Cette situation crée des tensions avec les commerçants légaux et entrave la circulation des visiteurs, transformant un lieu de passage en un espace saturé. Les autorités locales n’ont pas encore communiqué sur les mesures envisagées pour réguler cette occupation, qui pose des questions plus larges sur la gestion des flux migratoires et l’intégration économique des populations étrangères au Maroc. À quelques kilomètres de là, la place Jamaa El Fna principale, strictement encadrée, offre un contraste saisissant avec cette « petite sœur » livrée à l’informel.
Ce qu’il faut retenir
L’été 2026 au Maroc se caractérise par une accumulation de défis, où les enjeux climatiques, technologiques et sociaux s’entremêlent. La persistance de la canicule, bien que moins extrême que les pics enregistrés début juillet, rappelle l’urgence d’adapter les infrastructures et les politiques publiques aux réalités du changement climatique. Sur le front technologique, la régulation de l’intelligence artificielle, à l’échelle internationale comme nationale, interroge la capacité du pays à concilier innovation et souveraineté, dans un contexte où les législations extraterritoriales pèsent de plus en plus sur les entreprises locales.

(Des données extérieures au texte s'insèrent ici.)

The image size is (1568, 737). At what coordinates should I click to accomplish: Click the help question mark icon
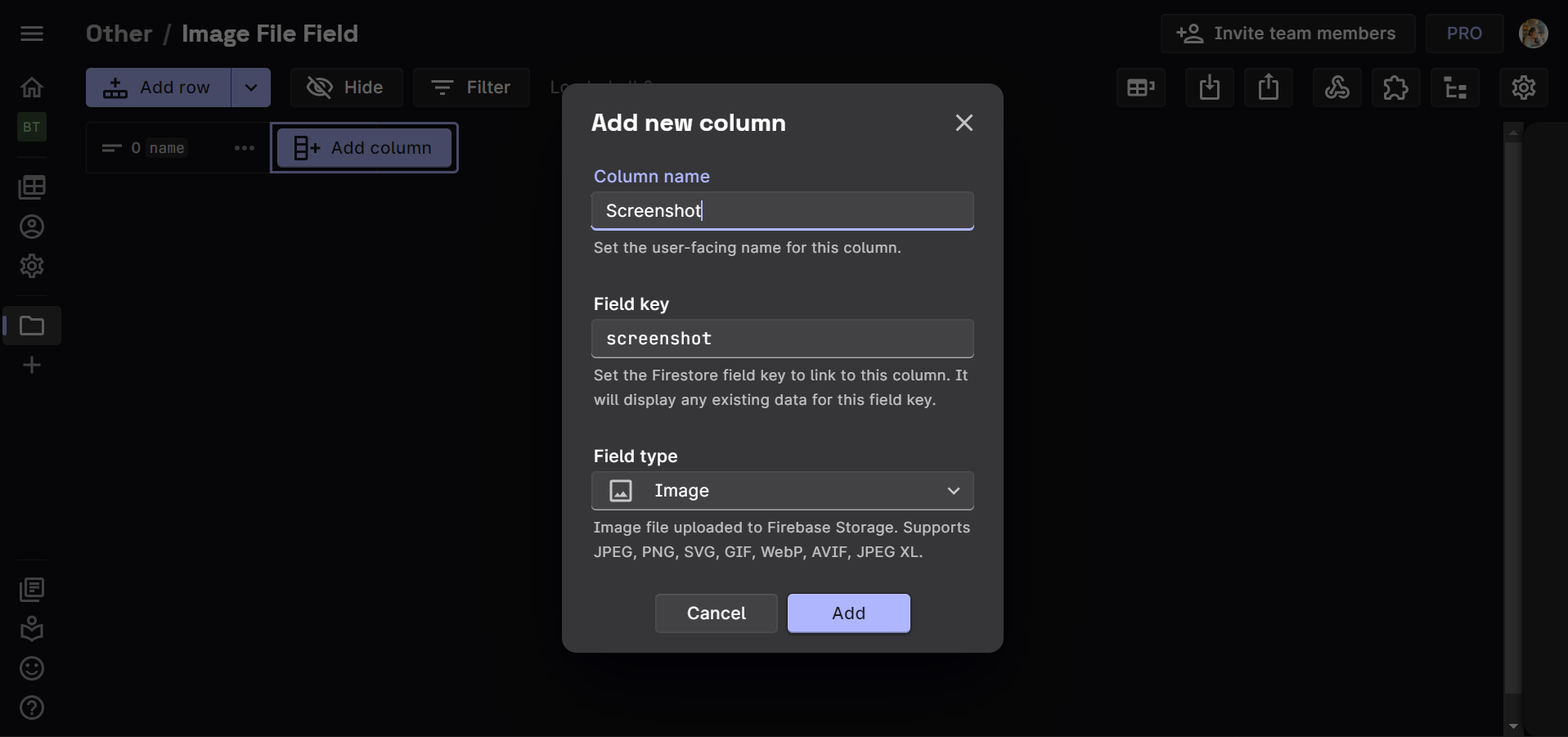[x=32, y=708]
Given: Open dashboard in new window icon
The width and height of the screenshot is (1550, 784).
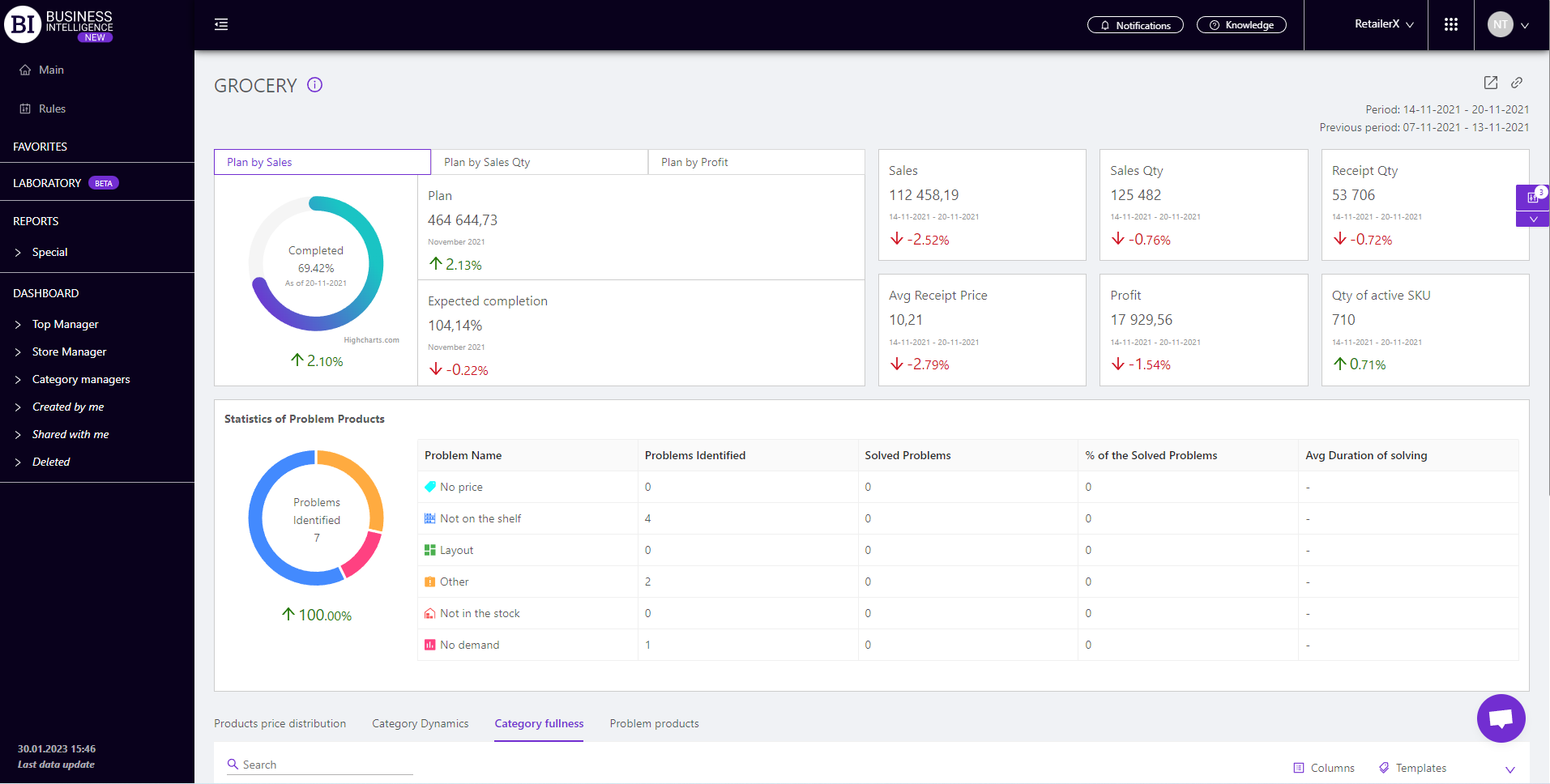Looking at the screenshot, I should pos(1490,83).
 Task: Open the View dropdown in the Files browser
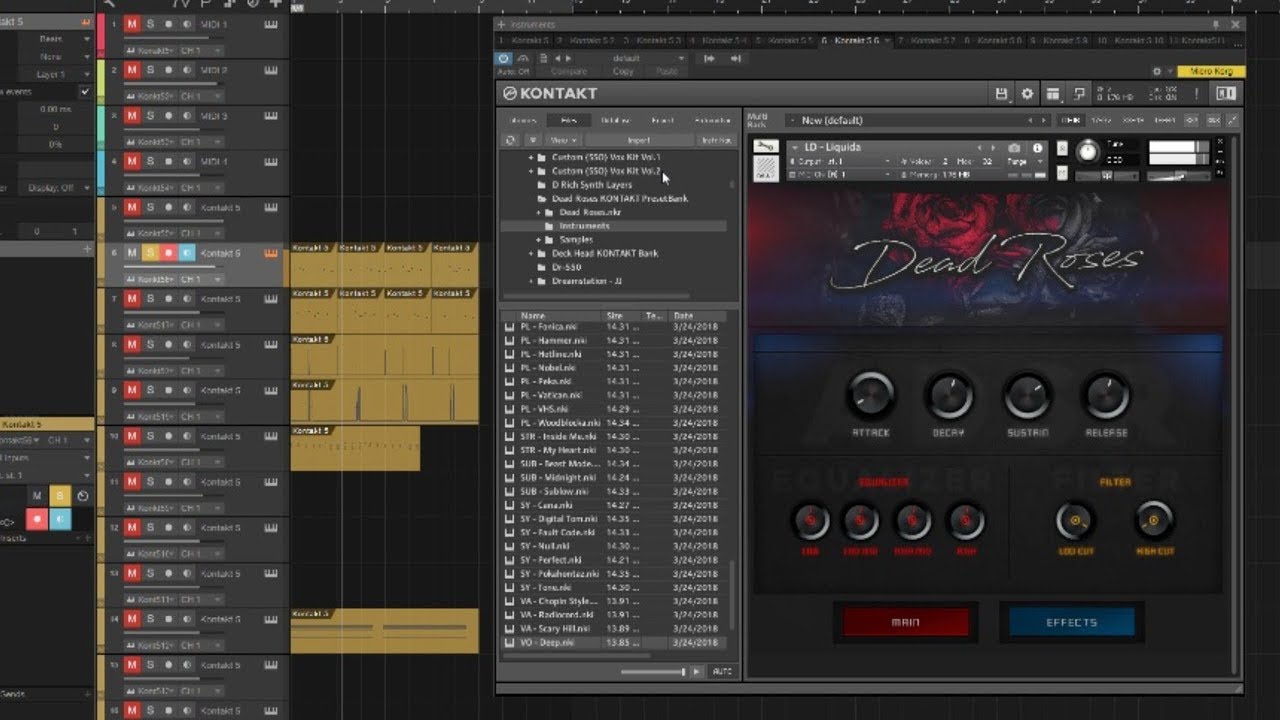[x=563, y=139]

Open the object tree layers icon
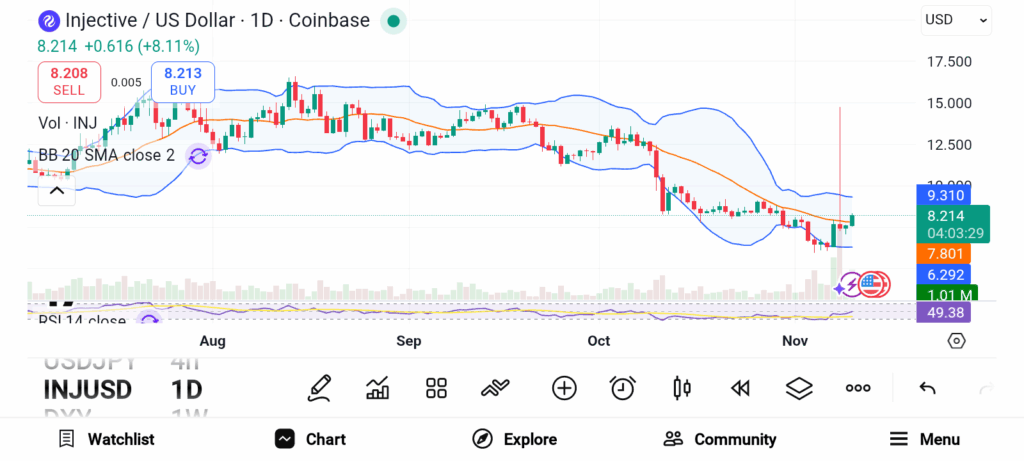click(799, 388)
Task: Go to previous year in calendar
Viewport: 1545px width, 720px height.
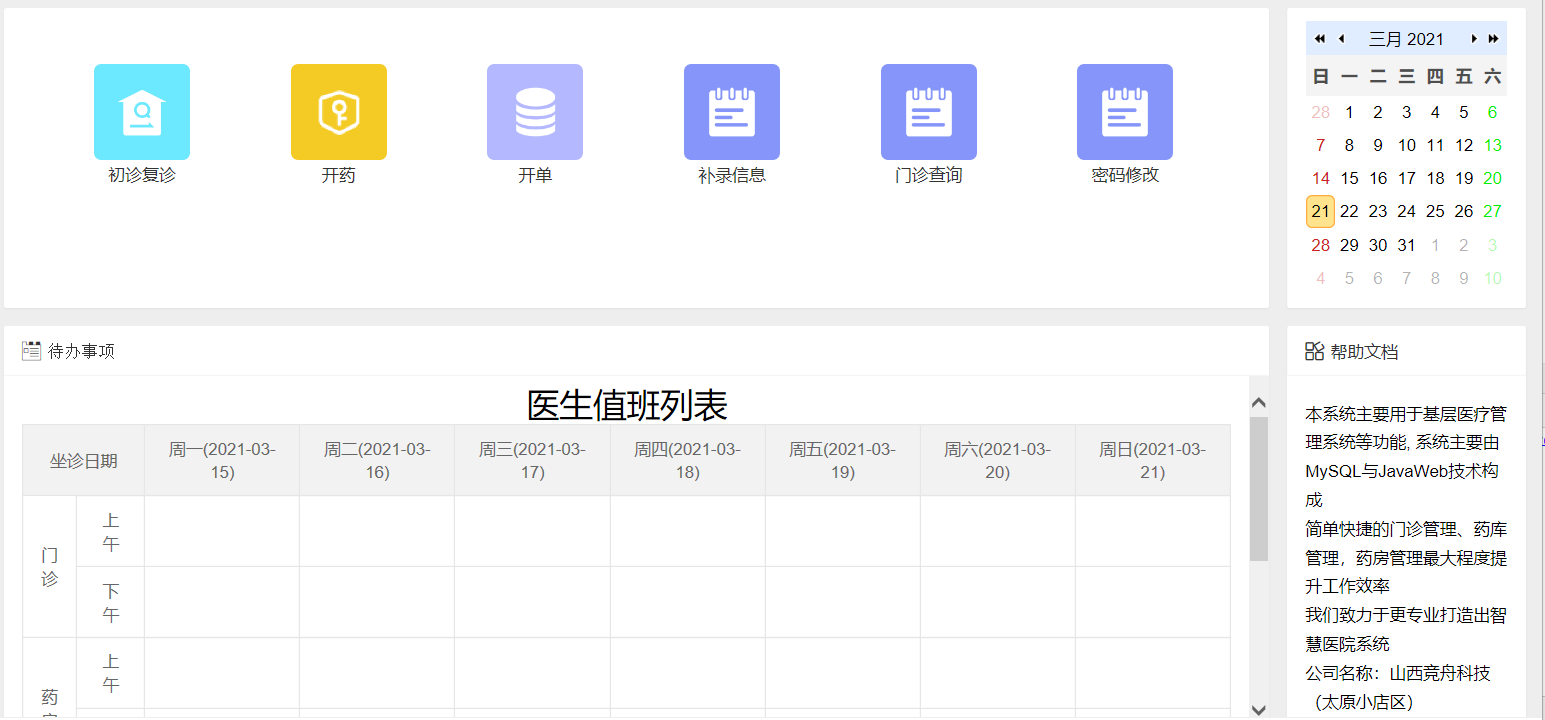Action: point(1319,39)
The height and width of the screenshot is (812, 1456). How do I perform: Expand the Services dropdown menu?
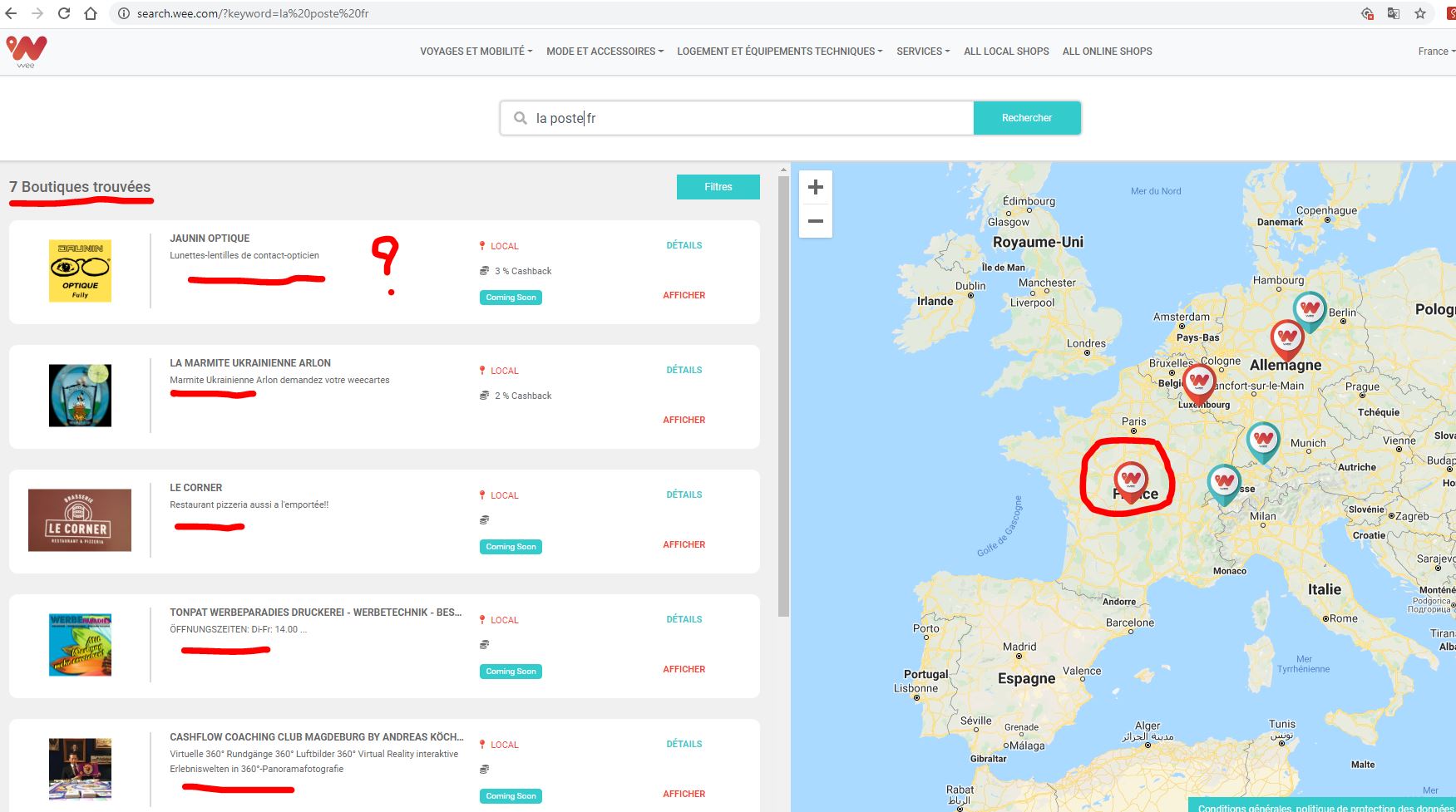tap(922, 52)
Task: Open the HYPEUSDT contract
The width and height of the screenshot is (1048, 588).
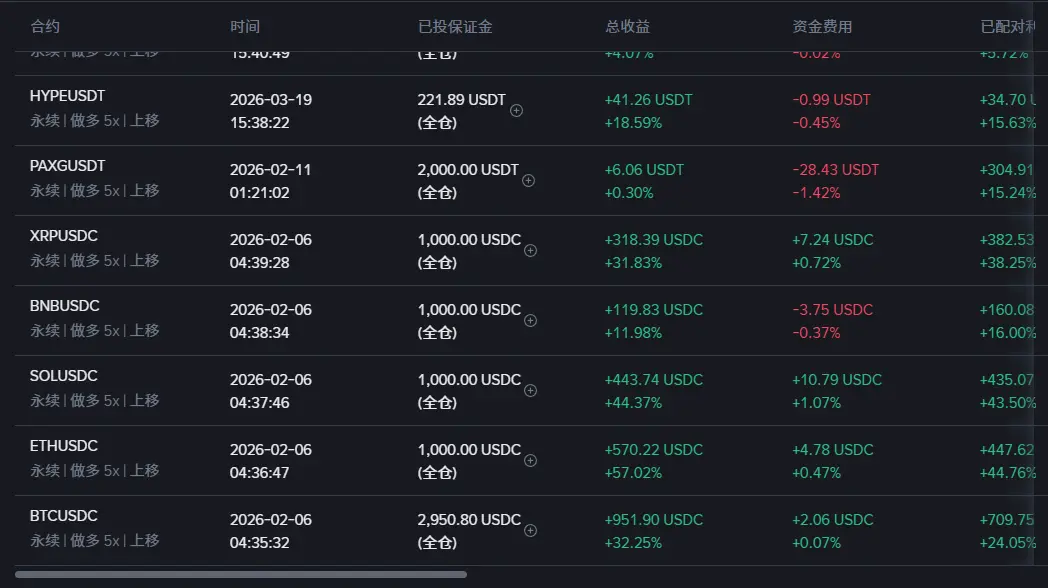Action: coord(67,96)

Enfin, les tensions sociales autour des prix des médicaments et de l’occupation des espaces publics révèlent des fractures persistantes. La réforme des prix des médicaments, si elle est adoptée sans concertation, pourrait exacerber les inégalités d’accès aux soins, tandis que la gestion des activités informelles à Marrakech met en lumière les limites des politiques d’intégration et de régulation urbaine. Dans les deux cas, l’équilibre entre préservation des intérêts économiques et protection des populations les plus vulnérables reste à trouver.